Parfois, pour fêter une occasion quelconque, nous retrouvions des connaissances dans un petit restaurant chinois bon marché et dont le propriétaire nous était à tous fort sympathique. Un certain monsieur Ling, je m’en souviens encore. Un bonhomme affable, grassouillet et toujours souriant. Il nous appelait « ses enfants » et parlait avec un fort accent en gesticulant dans tous les sens. Avec ta mère, nous lui avions même imaginé un destin rocambolesque digne des meilleurs romans d’aventure. Cela commençait par une arrestation pour rébellion contre le régime totalitaire de son pays ; suivaient ensuite une évasion héroïque de prison, un voyage éreintant et dangereux dans des cales de bateaux de toutes tailles, un exil de plusieurs mois à travers divers paysages inhospitaliers ; et l’aventure se terminait enfin par l’arrivée en terre promise, la France, et la découverte émerveillée du capitalisme appliqué à la gastronomie et à la restauration.

Tu vois, c’était bel et bien une période de bonheur et d’insouciance. En fait, ce n’est que plus tard que la tristesse s’est abattue sur nous, qu’elle nous a radicalement transformés, contaminés.

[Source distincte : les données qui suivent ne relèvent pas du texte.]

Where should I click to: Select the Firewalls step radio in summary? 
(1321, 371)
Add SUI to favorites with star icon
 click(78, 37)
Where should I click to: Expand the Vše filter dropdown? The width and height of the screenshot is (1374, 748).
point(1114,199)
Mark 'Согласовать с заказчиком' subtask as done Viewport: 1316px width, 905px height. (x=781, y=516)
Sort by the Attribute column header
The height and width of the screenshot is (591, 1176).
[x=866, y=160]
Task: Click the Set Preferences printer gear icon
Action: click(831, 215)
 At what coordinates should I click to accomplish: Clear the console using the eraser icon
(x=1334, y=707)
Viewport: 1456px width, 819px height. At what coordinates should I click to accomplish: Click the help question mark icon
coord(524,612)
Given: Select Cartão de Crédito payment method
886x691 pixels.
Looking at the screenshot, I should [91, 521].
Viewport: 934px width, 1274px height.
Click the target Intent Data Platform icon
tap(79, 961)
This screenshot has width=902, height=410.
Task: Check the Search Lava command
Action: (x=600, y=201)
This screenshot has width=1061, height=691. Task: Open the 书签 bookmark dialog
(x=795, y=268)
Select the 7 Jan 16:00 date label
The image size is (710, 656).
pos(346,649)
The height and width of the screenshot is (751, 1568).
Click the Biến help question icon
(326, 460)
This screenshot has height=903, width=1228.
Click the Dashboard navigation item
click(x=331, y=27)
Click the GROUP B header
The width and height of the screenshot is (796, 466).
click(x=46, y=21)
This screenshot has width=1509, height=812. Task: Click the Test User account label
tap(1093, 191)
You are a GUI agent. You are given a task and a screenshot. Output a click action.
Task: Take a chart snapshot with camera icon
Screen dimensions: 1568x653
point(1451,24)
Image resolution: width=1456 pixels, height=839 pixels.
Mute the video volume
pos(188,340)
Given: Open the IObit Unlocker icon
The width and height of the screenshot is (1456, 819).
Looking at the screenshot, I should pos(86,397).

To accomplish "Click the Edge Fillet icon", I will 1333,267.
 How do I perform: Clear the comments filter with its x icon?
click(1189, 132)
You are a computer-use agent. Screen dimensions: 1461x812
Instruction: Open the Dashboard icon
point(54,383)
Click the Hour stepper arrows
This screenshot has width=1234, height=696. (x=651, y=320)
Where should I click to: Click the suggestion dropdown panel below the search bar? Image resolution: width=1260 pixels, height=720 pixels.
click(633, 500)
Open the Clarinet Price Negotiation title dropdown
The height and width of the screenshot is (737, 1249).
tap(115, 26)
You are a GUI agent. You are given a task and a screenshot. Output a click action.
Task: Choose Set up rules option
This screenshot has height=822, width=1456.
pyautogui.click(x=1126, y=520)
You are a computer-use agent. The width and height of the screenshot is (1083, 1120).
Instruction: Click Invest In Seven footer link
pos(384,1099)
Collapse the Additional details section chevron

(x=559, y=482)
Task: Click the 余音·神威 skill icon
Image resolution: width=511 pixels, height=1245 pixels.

Un jour de mai 1988, une réunion avec mes directeurs d’agence m’avait retenu jusqu’à une heure avancée. Il avait été question d’une réorganisation complète du service comptable ainsi que d’un nouveau poste de direction à pourvoir. Mes collaborateurs m’avaient indiqué que j’étais pressenti pour occuper cette fonction que beaucoup de mes collègues convoitaient. Inutile de te dire que j’étais fier de la proposition qui venait de m’être faite et que je m’impatientais de pouvoir en discuter avec ta mère. Mais en ouvrant la porte de l’appartement, j’ai tout de suite noté son absence. Étrangement, elle ne se trouvait pas dans le salon où elle avait pour habitude de se tenir. Je me souviens avoir alors pensé qu’elle avait dû improviser une sortie avec sa meilleure amie, une certaine Corinne, pour me punir de l’avoir ainsi fait attendre et de ne pas l’avoir avertie de mon retard. Cette idée m’a fait sourire et je me suis affalé dans le canapé afin de savourer un repos que j’estimais plus que mérité.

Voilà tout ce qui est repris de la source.